La preghiera per i cristiani in Medio Oriente, «martiri dei giorni nostri»
A San Marco evangelista la veglia ecumenica promossa da Acs. Il cardinale Piacenza: «Quanto accade in Iraq e Siria richiede lo sforzo di tutti per sostenere quanti sono afflitti e crocifissi»
I cristiani perseguitati in Medio Oriente sono «un esempio da seguire»: hanno il merito di testimoniare, anche con la vita, l’amore per Cristo e, innocenti come lui, tanti abitanti «dell’amata terra irachena sono morti in un sacrificio tanto doloroso quanto misterioso». Queste le parole del cardinale Mauro Piacenza, presidente internazionale della fondazione pontifica Aiuto alla Chiesa che soffre, nel corso della veglia di preghiera ecumenica per i cristiani in Medio Oriente che si è svolta ieri sera, mercoledì 27 settembre, nella basilica di san Marco evangelista al Campidoglio. Tanti i fedeli presenti in basilica, tra i quali Alfredo Mantovano e Alessandro Monteduro, rispettivamente presidente e direttore di Acs-Italia e Alessandro Monteduro, direttore ACS-Italia. Insieme hanno proclamato i salmi in varie lingue. Momento intenso quello della preghiera del Padre Nostro cantato in aramaico, la lingua di Gesù, dall’arcivescovo siro-ortodosso di Dayro d-Mor Matta della Chiesa di Antiochia, monsignor Timothaeus Mosa Alshamany.
Per l’occasione è stata posta ai piedi dell’altare una statua della Madonna di Fatima, alla quale la fondazione è stata consacrata una prima volta nel 1967; atto rinnovato due settimane fa dal cardinale Piacenza durante un pellegrinaggio al santuario portoghese. Alla Vergine, nel centenario delle apparizioni di Fatima, il porporato ha chiesto una particolare protezione per «il dramma umano della terra irachena». I cristiani in Medio Oriente, gli ha fatto eco il patriarca di Babilonia dei Caldei Louis Raphael I Sako, sono «martiri dei giorni nostri» per i quali bisogna pregare incessantemente: perseguitati che bisogna sostenere affinché, ha affermato, conservino la speranza e la fede in Cristo.
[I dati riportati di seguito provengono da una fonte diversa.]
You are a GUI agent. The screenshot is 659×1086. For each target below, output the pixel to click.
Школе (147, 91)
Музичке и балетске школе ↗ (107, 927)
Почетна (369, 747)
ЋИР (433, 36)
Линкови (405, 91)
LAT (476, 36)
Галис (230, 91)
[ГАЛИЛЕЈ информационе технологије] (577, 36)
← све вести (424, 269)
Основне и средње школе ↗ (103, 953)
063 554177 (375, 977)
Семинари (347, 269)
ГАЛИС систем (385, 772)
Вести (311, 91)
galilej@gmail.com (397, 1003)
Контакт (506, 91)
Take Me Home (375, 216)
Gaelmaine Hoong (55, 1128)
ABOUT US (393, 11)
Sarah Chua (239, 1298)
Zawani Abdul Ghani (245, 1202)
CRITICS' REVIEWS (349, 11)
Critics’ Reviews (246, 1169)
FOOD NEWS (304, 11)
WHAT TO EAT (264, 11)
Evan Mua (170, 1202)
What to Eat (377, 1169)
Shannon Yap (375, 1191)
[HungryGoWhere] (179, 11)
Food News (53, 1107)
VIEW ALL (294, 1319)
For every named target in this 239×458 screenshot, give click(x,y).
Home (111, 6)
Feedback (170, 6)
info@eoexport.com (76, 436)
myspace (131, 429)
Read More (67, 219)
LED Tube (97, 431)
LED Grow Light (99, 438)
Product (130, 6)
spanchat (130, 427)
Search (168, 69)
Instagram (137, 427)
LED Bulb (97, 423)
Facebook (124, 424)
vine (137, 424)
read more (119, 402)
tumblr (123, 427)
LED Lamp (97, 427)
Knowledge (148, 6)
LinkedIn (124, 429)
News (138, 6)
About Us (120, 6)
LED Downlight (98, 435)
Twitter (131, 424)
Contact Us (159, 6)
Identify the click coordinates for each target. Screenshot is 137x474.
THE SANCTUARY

Ma soprattutto bisogna fare il possibile affinché i cristiani iracheni possano continuare a vivere nella loro terra d’origine. Si tratta di donne inermi, bambini innocenti, uomini, anziani e ammalati, «colpiti e uccisi, gravemente feriti nel corpo e, forse, ancor più nell’animo, umiliati semplicemente perché cristiani, appartenenti a Cristo», ha aggiunto il cardinale Piacenza.
Ricordando che essere cristiani significa anche immolarsi, il presidente internazionale di Aiuto alla Chiesa che soffre ha affermato che quanto accade da anni in Iraq e in Siria richiede lo sforzo di tutti per «sostenere, fasciare le ferite, consolare, provvedere alle necessità di coloro che, così gravemente, sono afflitti e crocifissi». Per il cardinale l’amore per il Risorto è l’unica ragione che spinge a lavorare «per aiutare i fratelli nella sofferenza, per aiutare la Chiesa a vivere nei luoghi nei quali sarebbe impossibile vivere, in un “ecumenismo della carità”, che diviene anche e sempre reale ecumenismo della fede, mai ideologico ma sempre profondamente radicato nella realtà e capace di cercare e dire la verità».
Alla serata di preghiera hanno preso parte anche il nunzio apostolico in Iraq e Giordania Martin Ortega, l’arcivescovo siro-cattolico di Mosul Yohanna Petros Mouche e il metropolita siro-ortodosso di Mosul, Nicodemus Daoud Matti Sharaf.